Commodities / Gold and Silver 2022 Oct 02, 2022 - 09:54 PM GMT

By: Richard_Mills


Why should investors even consider taking a position in a gold junior, given gold’s lackluster performance so far this year?

Having scaled 2021 peaks of $1,865 an ounce in November, and $1,903 in June, the gold price burst onto 2022 @ $1,800. By Jan. 19 it was at $1,840. Since then, the precious metal has come under intense selling pressure. A combination of rising government bond yields and a soaring US dollar index are the main bearish elements driving gold (and silver) south. Spot gold year to date is down $124, or 8.4%.

Source: Kitco

“Traders are ramping up short positions on gold, with fund managers more bearish on the metal than any other time over the past four years, according to a Bloomberg report quoted on Monday by Kitco’s regular gold columnist, Jim Wyckoff.

Like all economic measurements, though, it’s all relative.

Michael Maharrey, writing a column in Schiff Gold, reminds investors that, when weighed against other asset classes, gold has actually been one of the better performers of 2022:

Gold has outperformed US bonds, foreign bonds, the S&P 500, foreign stocks, the NASDAQ, and US Treasury Inflation-Protected Securities (TIPS). The only things that have outperformed gold are commodities, especially oil and agricultural goods, and the US dollar.

This is confirmed in the chart below by the World Gold Council.

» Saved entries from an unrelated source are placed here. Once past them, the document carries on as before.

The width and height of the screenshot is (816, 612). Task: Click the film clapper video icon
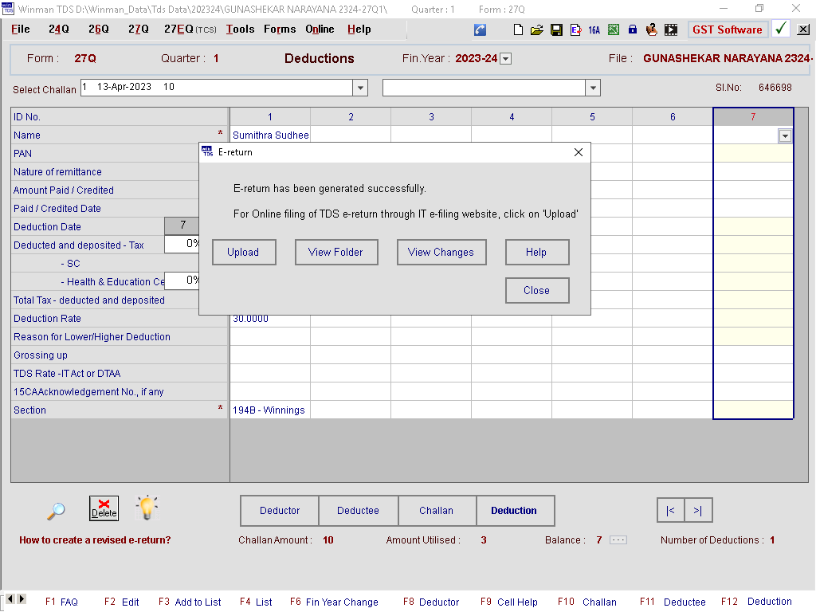point(671,29)
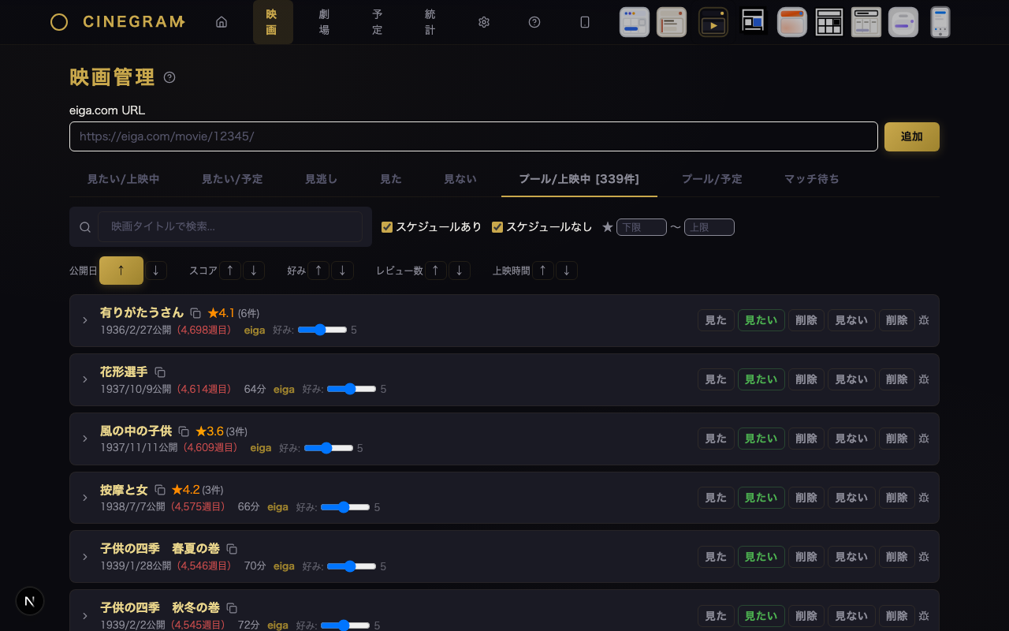The image size is (1009, 631).
Task: Open the 統計 (statistics) section
Action: [430, 22]
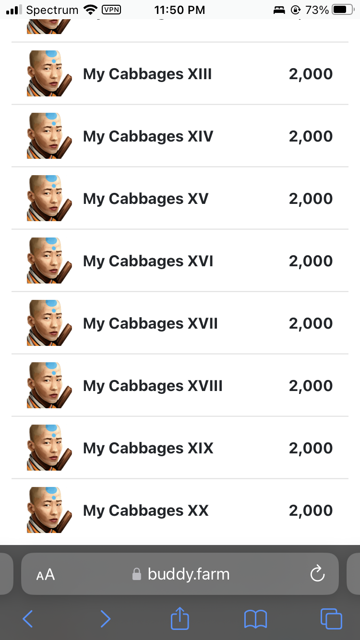Tap the Safari forward arrow
This screenshot has width=360, height=640.
pyautogui.click(x=105, y=619)
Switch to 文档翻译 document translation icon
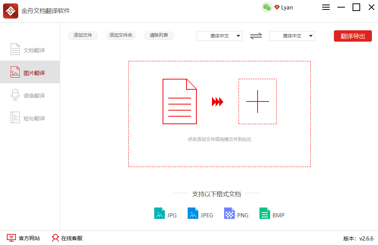Screen dimensions: 378x245 (15, 49)
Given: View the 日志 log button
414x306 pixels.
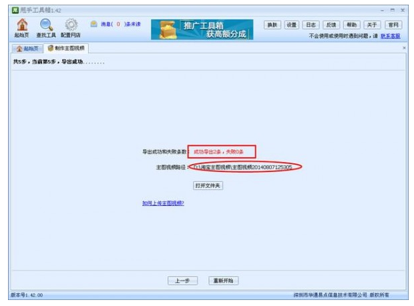Looking at the screenshot, I should [x=311, y=25].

Maharrey makes the following points about gold and the dollar:

  • The US dollar index (DXY) is at █year highs, so shouldn’t that mean the dollar has been devalued? Well it has. In June Schiff Gold reported that the average US household will spend about $5,200 more this year than they did last year on the same consumption basket. That breaks down to $433 extra in expenditures every single month. So, your dollar is worth considerably less.

Source: MarketWatch

  • When we talk about dollar strength, we’re talking about the greenback compared to other fiat currencies. Over the last year, the dollar has been “the cleanest dirty shirt in the laundry”. Other currencies have devalued even more. On Monday the British pound fell to a record-low against the US dollar, after the UK Chancellor of the Exchequer pledged a sweeping package of tax cuts, fueling concerns about the government’s economic policy.
  • Soaring bond yields indicate that investors think the Fed will do whatever is necessary to bring down inflation, and will succeed, without crashing the economy. Once the Fed can no longer deny that it’s wrong about being able to control inflation, and that the economy is weaker than they think, it will go back to loose monetary policy, i.e., quantitative easing (good for gold).
  • In the meantime, other central banks are playing catchup. The ECB for example has gotten more aggressive in its inflation fight. The World Gold Council argues this will begin to curb dollar strength, as the value of other currencies rise. Longer-term, dollar dominance continues to erode.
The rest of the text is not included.